Some of the parts where they showed storyboards/”names” were poorly drawn and dull to look at. I think they should’ve at least had more panels/actions shown so we could see the story, not just hear a narration. Manga is all about the visuals, after all. There were some good moments with the more elaborate manuscripts, though.
* * * S O U N D * * *
I think Mashiro sounds a little too wimpy. The music didn’t stand out to me whatsoever. Their relaxed, “everyday” country-ish music is just pretty boring. They live in a city, so why the country bumpkin music? There’s other music more appropriately fitting the anime, but none of it is memorable.
* * * C H A R A C T E R S * * *
Yes, yes, people hate Miura. I think Miura was another good display of what the world of manga can be like. He also developed into a decent editor after realizing his flaws.

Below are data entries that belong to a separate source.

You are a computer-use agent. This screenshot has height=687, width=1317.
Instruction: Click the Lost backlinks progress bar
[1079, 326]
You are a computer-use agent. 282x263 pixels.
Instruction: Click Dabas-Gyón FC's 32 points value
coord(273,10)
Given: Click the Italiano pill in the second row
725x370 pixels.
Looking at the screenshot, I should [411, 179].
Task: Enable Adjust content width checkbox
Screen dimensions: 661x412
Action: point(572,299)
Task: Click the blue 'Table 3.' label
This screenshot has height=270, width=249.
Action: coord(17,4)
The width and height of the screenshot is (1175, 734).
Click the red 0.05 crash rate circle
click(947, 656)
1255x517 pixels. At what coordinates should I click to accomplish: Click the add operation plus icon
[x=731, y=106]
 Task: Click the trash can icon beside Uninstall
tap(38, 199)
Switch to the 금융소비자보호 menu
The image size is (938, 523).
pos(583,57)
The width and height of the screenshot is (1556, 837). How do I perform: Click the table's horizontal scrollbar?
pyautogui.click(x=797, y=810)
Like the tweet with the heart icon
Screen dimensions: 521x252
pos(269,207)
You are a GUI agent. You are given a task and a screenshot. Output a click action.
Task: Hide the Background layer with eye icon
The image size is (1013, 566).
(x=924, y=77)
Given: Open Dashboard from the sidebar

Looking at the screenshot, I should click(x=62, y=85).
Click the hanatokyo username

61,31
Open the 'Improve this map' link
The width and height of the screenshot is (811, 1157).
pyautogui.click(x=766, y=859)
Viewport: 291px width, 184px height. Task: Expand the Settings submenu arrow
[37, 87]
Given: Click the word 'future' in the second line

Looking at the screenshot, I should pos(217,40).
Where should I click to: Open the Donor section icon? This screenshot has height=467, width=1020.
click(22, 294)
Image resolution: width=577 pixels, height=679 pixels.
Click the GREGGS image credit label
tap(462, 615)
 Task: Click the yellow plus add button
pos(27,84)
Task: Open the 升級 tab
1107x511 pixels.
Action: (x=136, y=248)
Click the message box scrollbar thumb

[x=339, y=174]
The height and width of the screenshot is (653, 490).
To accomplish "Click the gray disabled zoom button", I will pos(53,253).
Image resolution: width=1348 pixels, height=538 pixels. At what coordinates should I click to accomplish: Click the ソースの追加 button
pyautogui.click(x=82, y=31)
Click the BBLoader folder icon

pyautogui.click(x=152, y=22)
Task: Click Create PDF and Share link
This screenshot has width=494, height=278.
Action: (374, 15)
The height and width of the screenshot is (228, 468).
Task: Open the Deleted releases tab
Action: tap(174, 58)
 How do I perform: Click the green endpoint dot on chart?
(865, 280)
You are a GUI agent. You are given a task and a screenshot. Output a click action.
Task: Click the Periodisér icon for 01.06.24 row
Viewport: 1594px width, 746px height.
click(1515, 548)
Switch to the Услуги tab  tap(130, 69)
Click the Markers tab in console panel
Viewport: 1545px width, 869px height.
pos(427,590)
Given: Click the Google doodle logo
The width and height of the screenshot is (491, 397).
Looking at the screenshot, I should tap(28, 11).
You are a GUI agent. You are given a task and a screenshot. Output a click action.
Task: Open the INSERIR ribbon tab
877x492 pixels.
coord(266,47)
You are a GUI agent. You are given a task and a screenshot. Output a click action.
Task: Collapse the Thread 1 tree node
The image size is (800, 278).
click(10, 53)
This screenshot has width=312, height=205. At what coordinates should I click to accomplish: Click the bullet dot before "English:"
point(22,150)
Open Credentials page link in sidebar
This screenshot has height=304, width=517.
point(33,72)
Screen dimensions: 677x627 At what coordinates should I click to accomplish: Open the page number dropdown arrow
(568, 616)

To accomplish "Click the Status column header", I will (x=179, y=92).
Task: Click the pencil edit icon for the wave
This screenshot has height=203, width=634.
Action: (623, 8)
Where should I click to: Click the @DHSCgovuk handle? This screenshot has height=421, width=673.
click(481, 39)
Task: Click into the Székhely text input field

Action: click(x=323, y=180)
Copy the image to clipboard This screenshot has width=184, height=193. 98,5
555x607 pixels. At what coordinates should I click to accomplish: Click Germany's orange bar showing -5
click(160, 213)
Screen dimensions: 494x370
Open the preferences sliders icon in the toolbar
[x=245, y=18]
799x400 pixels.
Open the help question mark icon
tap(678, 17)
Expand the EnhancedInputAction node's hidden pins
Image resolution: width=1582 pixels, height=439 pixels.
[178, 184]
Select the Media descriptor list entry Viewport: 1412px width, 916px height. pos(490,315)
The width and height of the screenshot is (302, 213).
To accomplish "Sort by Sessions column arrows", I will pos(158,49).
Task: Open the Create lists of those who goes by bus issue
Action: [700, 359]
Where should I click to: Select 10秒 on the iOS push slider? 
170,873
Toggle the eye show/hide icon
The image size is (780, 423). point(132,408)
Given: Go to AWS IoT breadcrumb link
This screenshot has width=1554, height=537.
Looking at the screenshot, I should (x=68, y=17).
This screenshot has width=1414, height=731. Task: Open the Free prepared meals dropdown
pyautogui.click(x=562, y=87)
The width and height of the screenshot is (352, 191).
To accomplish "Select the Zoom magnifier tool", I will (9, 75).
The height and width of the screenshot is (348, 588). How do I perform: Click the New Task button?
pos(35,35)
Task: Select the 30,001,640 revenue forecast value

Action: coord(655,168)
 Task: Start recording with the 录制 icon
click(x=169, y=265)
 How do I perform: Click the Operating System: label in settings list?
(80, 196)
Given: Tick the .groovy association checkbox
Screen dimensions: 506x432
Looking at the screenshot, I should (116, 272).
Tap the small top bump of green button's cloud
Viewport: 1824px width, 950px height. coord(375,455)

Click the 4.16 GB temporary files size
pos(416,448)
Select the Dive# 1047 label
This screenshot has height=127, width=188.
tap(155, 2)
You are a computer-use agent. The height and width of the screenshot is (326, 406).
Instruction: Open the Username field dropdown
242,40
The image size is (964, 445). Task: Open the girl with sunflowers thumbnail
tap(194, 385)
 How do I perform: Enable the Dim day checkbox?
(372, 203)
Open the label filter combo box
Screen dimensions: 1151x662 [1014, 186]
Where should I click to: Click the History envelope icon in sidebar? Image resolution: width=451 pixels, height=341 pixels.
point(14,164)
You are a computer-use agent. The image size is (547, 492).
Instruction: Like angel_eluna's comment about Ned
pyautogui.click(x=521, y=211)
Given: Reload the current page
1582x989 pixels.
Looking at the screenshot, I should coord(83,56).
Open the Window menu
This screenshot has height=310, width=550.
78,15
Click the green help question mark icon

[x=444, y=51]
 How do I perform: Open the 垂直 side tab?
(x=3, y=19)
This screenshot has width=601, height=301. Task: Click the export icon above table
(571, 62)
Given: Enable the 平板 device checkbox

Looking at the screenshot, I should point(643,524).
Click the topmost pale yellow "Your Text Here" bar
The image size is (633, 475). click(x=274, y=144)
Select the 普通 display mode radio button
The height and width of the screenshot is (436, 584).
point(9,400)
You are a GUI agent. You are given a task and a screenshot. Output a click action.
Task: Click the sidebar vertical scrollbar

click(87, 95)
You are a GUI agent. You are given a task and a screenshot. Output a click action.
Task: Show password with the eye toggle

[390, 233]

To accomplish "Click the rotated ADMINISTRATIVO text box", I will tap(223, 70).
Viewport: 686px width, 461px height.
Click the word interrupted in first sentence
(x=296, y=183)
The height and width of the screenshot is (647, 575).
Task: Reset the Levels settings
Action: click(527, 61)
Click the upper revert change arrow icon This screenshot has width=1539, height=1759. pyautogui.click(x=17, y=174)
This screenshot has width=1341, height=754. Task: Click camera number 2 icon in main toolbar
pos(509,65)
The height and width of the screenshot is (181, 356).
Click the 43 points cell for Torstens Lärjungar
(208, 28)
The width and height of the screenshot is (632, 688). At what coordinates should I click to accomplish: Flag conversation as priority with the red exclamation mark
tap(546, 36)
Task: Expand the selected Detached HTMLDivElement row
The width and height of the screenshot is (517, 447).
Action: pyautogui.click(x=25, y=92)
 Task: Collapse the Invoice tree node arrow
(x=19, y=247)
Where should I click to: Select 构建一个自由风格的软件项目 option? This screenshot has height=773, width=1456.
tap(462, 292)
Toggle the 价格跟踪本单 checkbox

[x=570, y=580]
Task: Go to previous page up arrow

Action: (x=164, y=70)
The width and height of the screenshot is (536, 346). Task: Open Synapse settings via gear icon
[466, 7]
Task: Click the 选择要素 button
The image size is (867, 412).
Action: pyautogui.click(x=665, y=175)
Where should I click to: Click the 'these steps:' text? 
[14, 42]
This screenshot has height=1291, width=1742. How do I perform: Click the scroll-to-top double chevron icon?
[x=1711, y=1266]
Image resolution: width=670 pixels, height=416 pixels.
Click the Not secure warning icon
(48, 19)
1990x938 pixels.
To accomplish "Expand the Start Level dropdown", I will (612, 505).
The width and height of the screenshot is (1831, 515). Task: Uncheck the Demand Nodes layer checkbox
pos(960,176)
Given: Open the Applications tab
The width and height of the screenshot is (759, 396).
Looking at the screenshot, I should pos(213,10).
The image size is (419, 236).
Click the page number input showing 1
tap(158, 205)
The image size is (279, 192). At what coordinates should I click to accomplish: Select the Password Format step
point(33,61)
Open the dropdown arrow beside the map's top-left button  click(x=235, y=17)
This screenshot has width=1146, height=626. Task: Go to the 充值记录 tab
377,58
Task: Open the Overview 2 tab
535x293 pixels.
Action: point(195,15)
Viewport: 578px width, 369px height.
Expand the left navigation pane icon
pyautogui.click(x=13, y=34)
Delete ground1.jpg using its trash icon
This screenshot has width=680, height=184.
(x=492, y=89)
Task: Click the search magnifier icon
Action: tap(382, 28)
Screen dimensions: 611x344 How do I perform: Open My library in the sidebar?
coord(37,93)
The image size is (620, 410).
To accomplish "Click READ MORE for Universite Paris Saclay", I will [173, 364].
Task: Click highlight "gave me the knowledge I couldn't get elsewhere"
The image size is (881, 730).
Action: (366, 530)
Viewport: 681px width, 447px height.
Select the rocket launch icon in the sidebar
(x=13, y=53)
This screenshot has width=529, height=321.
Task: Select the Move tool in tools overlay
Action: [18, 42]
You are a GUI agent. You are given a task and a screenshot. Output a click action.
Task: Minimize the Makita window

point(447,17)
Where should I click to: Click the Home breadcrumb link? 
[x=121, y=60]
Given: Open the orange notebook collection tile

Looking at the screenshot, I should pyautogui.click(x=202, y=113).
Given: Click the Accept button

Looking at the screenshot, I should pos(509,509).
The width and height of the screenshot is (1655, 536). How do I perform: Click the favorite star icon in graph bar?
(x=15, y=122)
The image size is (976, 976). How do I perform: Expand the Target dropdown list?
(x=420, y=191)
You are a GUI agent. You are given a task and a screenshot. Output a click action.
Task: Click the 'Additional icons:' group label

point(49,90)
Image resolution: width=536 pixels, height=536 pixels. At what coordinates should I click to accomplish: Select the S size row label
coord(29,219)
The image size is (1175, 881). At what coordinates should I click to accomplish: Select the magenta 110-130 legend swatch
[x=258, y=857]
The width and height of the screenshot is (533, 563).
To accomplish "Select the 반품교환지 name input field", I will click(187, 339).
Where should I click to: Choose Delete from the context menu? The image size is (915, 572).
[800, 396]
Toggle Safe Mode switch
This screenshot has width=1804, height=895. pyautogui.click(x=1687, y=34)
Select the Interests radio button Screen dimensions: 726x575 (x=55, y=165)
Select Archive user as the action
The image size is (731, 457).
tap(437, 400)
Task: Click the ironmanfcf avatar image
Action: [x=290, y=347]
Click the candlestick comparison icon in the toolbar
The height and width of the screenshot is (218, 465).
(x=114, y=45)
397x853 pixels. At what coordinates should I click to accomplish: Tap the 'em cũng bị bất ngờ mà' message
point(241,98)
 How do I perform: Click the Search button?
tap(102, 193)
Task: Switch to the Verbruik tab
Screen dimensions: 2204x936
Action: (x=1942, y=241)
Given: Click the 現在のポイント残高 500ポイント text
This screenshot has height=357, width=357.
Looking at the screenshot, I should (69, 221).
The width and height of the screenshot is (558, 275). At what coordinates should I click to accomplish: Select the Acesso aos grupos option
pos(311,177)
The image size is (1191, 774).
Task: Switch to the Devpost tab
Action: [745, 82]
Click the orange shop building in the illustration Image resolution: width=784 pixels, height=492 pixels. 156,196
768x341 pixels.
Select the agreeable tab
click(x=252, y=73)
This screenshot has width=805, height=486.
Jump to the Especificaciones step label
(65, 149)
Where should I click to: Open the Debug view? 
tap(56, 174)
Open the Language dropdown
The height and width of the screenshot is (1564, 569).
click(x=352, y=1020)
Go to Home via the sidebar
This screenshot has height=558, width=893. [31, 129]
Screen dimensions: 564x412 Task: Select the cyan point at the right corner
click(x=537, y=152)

As an obstacle, he created more entertaining points in the series and made the end result all the more satisfying.
Mashiro and Takagi are always developing and learning to see manga from different perspectives. They change in other ways, too, making unexpected decisions as the story progresses.
Other characters develop, other characters stay the same. That’s the way life is, including when it comes to a manga artist’s aspirations (or lack of).
* * * E N J O Y M E N T * * *
Compared to the Bakuman manga, they cut out a lot of the more technical aspects of planning and writing manga. They kept the “Tanto arc” short and sweet, really. It also feels like they balanced things out so that Azuki would seem like she has more involvement in the series. I know people complained about how small her role was in the manga, so I think this is a good change. It was pretty easy to neglect and forget about her in the manga, but I think it’s important to maintain this romantic aspect based on true love.
One thing I didn’t like is how they made it sound like panty shots are not only normal, but necessary in the world of manga. Honestly, things like that cause people to label all manga as bad. I think panty shots should’ve been treated as a cheap way to get votes from perverts, not something a female manga artist should strive to achieve. It’s sad to think people would be unable to appreciate a good story unless it had softcore porn in every chapter.
* * * O V E R A L L * * *
Good story, nothing really disappointing (other than the panty thing), satisfying ending. I didn’t find this too addicting, but maybe that’s just because I read the manga already. This is some quality anime.